Stored records
____

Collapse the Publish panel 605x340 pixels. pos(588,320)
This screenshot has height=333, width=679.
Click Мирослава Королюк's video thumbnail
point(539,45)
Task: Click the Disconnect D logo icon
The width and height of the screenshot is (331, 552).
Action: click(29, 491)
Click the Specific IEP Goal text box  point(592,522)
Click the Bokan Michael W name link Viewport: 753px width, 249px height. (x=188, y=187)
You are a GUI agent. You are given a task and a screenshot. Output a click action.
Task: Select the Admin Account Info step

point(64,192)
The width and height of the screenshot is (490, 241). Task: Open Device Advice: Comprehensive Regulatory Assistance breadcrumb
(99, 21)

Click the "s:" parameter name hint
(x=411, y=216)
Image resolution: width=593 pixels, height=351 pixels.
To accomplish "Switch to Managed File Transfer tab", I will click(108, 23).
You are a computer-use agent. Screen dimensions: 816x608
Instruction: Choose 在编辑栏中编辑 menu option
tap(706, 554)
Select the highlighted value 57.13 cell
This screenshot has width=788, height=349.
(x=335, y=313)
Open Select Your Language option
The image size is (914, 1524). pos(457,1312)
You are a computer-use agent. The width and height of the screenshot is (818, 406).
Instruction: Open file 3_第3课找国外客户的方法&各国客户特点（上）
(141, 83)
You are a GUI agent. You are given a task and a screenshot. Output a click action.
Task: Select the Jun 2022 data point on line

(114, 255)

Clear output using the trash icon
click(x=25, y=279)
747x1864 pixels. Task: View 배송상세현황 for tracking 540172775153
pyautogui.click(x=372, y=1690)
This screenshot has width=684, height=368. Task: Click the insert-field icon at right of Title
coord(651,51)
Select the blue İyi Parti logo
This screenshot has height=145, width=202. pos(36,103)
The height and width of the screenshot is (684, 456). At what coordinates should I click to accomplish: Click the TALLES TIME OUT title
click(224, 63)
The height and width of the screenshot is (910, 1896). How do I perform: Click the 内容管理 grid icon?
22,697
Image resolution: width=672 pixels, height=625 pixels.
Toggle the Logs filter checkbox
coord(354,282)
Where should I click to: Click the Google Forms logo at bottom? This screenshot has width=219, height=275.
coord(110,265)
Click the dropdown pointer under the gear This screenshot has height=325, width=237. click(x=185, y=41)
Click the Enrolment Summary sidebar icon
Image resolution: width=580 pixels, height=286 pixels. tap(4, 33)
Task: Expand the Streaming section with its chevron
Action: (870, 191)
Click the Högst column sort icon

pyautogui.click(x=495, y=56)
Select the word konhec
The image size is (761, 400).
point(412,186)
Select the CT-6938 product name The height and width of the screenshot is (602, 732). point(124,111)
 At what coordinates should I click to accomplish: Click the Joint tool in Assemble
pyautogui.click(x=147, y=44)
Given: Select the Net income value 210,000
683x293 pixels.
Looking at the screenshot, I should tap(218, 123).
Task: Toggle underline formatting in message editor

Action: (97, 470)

____

WHAT TO PRODUCE: Give the data again exactly, line for line.

ANSWER BELOW:
Collapse the Publish panel 605x340 pixels. pos(588,320)
This screenshot has height=333, width=679.
Click Мирослава Королюк's video thumbnail
point(539,45)
Task: Click the Disconnect D logo icon
The width and height of the screenshot is (331, 552).
Action: click(29, 491)
Click the Specific IEP Goal text box  point(592,522)
Click the Bokan Michael W name link Viewport: 753px width, 249px height. (x=188, y=187)
You are a GUI agent. You are given a task and a screenshot. Output a click action.
Task: Select the Admin Account Info step

point(64,192)
The width and height of the screenshot is (490, 241). Task: Open Device Advice: Comprehensive Regulatory Assistance breadcrumb
(99, 21)

Click the "s:" parameter name hint
(x=411, y=216)
Image resolution: width=593 pixels, height=351 pixels.
To accomplish "Switch to Managed File Transfer tab", I will click(108, 23).
You are a computer-use agent. Screen dimensions: 816x608
Instruction: Choose 在编辑栏中编辑 menu option
tap(706, 554)
Select the highlighted value 57.13 cell
This screenshot has width=788, height=349.
(x=335, y=313)
Open Select Your Language option
The image size is (914, 1524). pos(457,1312)
You are a computer-use agent. The width and height of the screenshot is (818, 406).
Instruction: Open file 3_第3课找国外客户的方法&各国客户特点（上）
(141, 83)
You are a GUI agent. You are given a task and a screenshot. Output a click action.
Task: Select the Jun 2022 data point on line

(114, 255)

Clear output using the trash icon
click(x=25, y=279)
747x1864 pixels. Task: View 배송상세현황 for tracking 540172775153
pyautogui.click(x=372, y=1690)
This screenshot has width=684, height=368. Task: Click the insert-field icon at right of Title
coord(651,51)
Select the blue İyi Parti logo
This screenshot has height=145, width=202. pos(36,103)
The height and width of the screenshot is (684, 456). At what coordinates should I click to accomplish: Click the TALLES TIME OUT title
click(224, 63)
The height and width of the screenshot is (910, 1896). How do I perform: Click the 内容管理 grid icon?
22,697
Image resolution: width=672 pixels, height=625 pixels.
Toggle the Logs filter checkbox
coord(354,282)
Where should I click to: Click the Google Forms logo at bottom? This screenshot has width=219, height=275.
coord(110,265)
Click the dropdown pointer under the gear This screenshot has height=325, width=237. click(x=185, y=41)
Click the Enrolment Summary sidebar icon
Image resolution: width=580 pixels, height=286 pixels. tap(4, 33)
Task: Expand the Streaming section with its chevron
Action: (870, 191)
Click the Högst column sort icon

pyautogui.click(x=495, y=56)
Select the word konhec
The image size is (761, 400).
point(412,186)
Select the CT-6938 product name The height and width of the screenshot is (602, 732). point(124,111)
 At what coordinates should I click to accomplish: Click the Joint tool in Assemble
pyautogui.click(x=147, y=44)
Given: Select the Net income value 210,000
683x293 pixels.
Looking at the screenshot, I should tap(218, 123).
Task: Toggle underline formatting in message editor

Action: (97, 470)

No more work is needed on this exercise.